Today’s Story: Marchesi Antinori and Tenuta Tignanello
Marchesi Antinori traces its roots to 1385 when Giovanni di Piero Antinori joined the Arte Fiorentina dei Vinattieri (Florentine Winemakers’ Guild) and the family has been making wine since through 26 generations. I recently reviewed one of the family’s other wines, the 2016 Chianti Classico Riserva Tenuta Tignanello in Chianti Classico for a Remarkable Value. Interestingly, that Chianti Classico is made using fruit from Tenuta Tignanello, one of the great estates owned and operated by the Antinori family. Tenuta Tignanello is located between the Greve and Pesa river valleys in Tuscany on 319 hectares with 127 hectares planted to vine in calcareous rocky soils with alberese and marl. Though some of the Tignanello fruit goes into the Chianti, Tignanello’s prized vineyards and signature wines of Tignanello and Solaia are some of the most influential and important wines in Tuscan winemaking history.

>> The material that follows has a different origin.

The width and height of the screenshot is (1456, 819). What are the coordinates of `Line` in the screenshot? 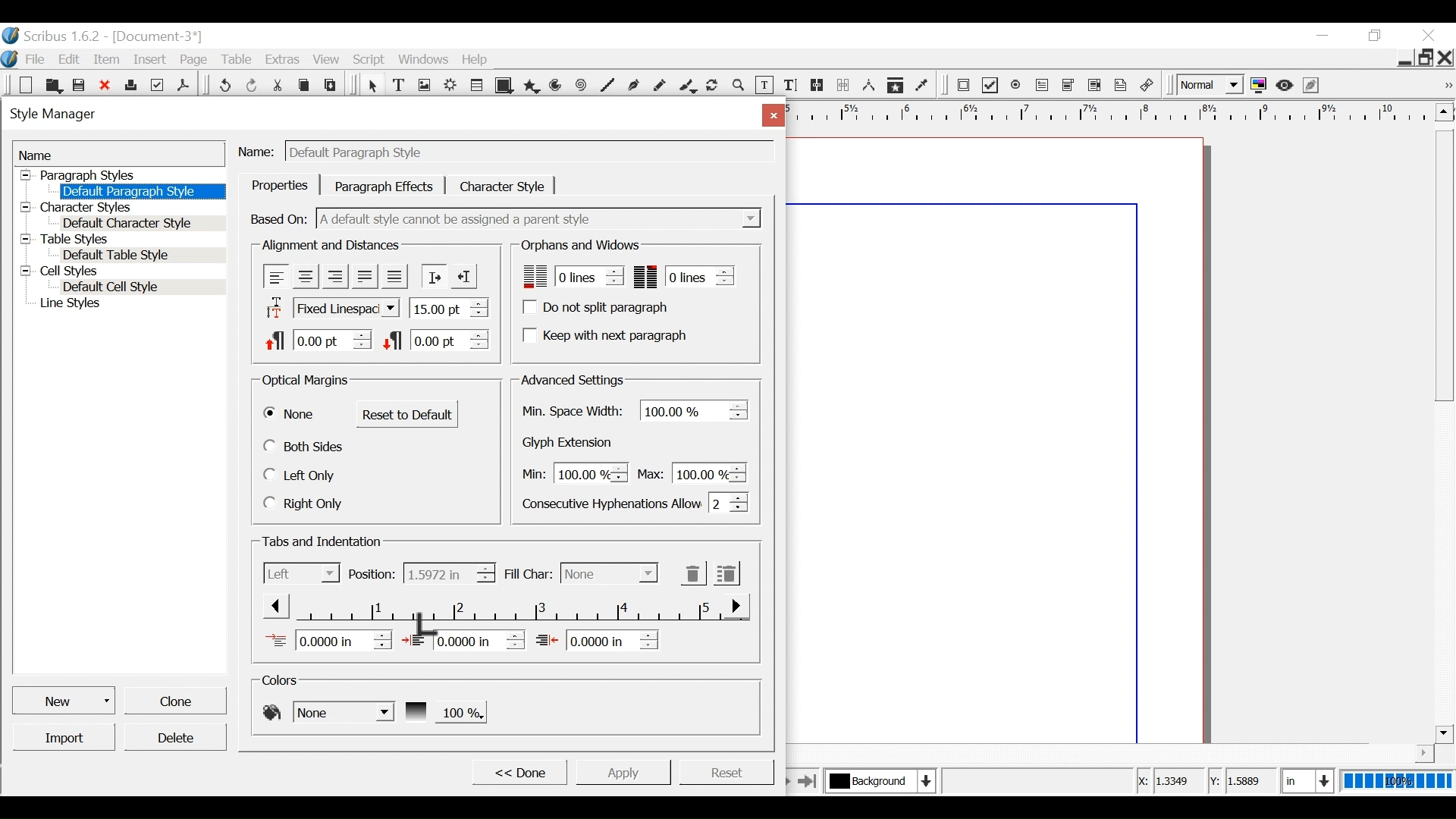 It's located at (606, 87).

Today’s Wine: 2012 Tignanello
85% Sangiovese, 10% Cabernet Sauvignon, 5% Cabernet Franc; 13.5% ABV
The 2012 Tignanello is deep ruby red in color and almost entirely opaque. This wine requires at least an hour in the decanter to truly blossom, but once it opens up the nose is characterized by aromas of blackcurrant, blueberry, red cherry, strawberry, violet, blue florals, graphite, smokey earth, crushed rock, savory green herbs, and tar. On the palate, this wine showcases notes of plum, black cherry, wild raspberry, licorice, rosemary, dried tobacco, red and blue florals, dried and dusty rocky soil, white pepper, and clove. This wine is full-bodied with moderate acidity, medium dusty tannins, and a long finish while being elegant and supple in mouthfeel and supremely classy overall.
Price: $100. Tignanello is always worthy of its price tag and even though it is not cheap provides great value for high quality Italian wine. Pair this with bistecca alla fiorentina, herb-roasted lamb, or assorted cheese and charcuterie.